(Saved data entries)
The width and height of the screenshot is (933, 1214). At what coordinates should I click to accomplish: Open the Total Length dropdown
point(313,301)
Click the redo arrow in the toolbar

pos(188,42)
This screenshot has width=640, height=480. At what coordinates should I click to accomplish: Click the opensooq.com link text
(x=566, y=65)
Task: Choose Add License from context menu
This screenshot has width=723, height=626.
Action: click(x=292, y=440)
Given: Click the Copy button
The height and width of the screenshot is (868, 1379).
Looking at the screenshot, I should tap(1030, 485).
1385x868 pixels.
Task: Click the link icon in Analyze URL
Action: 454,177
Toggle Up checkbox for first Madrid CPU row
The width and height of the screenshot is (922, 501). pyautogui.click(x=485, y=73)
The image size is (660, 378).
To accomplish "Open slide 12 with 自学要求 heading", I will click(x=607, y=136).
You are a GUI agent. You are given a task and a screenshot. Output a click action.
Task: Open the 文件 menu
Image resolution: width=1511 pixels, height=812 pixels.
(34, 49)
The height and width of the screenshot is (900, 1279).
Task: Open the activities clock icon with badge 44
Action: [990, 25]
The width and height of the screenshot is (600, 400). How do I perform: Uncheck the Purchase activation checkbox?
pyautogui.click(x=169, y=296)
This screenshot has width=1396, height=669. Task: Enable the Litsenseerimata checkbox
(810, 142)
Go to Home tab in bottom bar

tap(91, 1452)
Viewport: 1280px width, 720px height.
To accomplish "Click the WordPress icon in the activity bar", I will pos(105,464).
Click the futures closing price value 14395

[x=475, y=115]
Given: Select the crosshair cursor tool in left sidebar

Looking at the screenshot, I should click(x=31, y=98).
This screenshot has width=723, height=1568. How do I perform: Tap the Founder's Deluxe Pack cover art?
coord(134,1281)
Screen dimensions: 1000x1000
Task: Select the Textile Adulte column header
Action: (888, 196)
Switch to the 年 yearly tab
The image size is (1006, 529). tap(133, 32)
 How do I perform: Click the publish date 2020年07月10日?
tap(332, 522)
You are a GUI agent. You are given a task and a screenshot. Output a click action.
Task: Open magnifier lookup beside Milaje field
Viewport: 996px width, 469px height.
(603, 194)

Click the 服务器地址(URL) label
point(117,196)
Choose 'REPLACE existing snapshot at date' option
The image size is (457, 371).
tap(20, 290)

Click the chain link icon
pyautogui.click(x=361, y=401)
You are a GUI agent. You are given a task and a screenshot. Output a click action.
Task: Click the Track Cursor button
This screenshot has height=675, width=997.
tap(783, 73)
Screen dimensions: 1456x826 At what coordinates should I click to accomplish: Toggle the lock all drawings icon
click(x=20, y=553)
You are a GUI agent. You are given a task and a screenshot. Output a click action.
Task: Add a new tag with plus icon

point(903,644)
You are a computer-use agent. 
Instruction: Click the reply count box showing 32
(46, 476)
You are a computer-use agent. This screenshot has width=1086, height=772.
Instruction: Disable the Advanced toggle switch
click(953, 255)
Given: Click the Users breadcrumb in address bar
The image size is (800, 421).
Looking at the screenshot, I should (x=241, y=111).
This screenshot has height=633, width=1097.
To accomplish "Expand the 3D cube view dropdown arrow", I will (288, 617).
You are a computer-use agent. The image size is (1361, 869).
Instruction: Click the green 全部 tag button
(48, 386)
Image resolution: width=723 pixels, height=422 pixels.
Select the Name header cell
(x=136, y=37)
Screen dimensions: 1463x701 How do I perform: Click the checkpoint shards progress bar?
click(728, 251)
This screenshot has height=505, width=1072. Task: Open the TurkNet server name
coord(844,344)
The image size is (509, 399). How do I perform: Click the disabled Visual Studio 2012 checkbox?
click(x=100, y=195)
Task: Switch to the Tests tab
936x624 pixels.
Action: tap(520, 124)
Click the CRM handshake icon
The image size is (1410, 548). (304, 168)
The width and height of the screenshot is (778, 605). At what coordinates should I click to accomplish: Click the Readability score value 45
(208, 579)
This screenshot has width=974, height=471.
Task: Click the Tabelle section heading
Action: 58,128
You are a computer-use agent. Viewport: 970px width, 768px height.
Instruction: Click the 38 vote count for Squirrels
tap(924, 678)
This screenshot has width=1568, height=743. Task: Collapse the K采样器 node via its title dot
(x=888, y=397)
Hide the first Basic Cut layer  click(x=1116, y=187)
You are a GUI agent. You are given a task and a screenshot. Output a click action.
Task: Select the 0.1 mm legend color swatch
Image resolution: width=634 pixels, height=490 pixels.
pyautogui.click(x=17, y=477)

[Work instructions]
Your output should consist solely of the lines from the beginning of the entries through the line containing "Viewport: 1280px width, 720px height.", reproduced exactly.

[Solution to the problem]
The width and height of the screenshot is (933, 1214). At what coordinates should I click to accomplish: Open the Total Length dropdown
point(313,301)
Click the redo arrow in the toolbar

pos(188,42)
This screenshot has width=640, height=480. At what coordinates should I click to accomplish: Click the opensooq.com link text
(x=566, y=65)
Task: Choose Add License from context menu
This screenshot has width=723, height=626.
Action: click(x=292, y=440)
Given: Click the Copy button
The height and width of the screenshot is (868, 1379).
Looking at the screenshot, I should tap(1030, 485).
1385x868 pixels.
Task: Click the link icon in Analyze URL
Action: 454,177
Toggle Up checkbox for first Madrid CPU row
The width and height of the screenshot is (922, 501). pyautogui.click(x=485, y=73)
The image size is (660, 378).
To accomplish "Open slide 12 with 自学要求 heading", I will click(x=607, y=136).
You are a GUI agent. You are given a task and a screenshot. Output a click action.
Task: Open the 文件 menu
Image resolution: width=1511 pixels, height=812 pixels.
(34, 49)
The height and width of the screenshot is (900, 1279).
Task: Open the activities clock icon with badge 44
Action: [990, 25]
The width and height of the screenshot is (600, 400). How do I perform: Uncheck the Purchase activation checkbox?
pyautogui.click(x=169, y=296)
This screenshot has width=1396, height=669. Task: Enable the Litsenseerimata checkbox
(810, 142)
Go to Home tab in bottom bar

tap(91, 1452)
Viewport: 1280px width, 720px height.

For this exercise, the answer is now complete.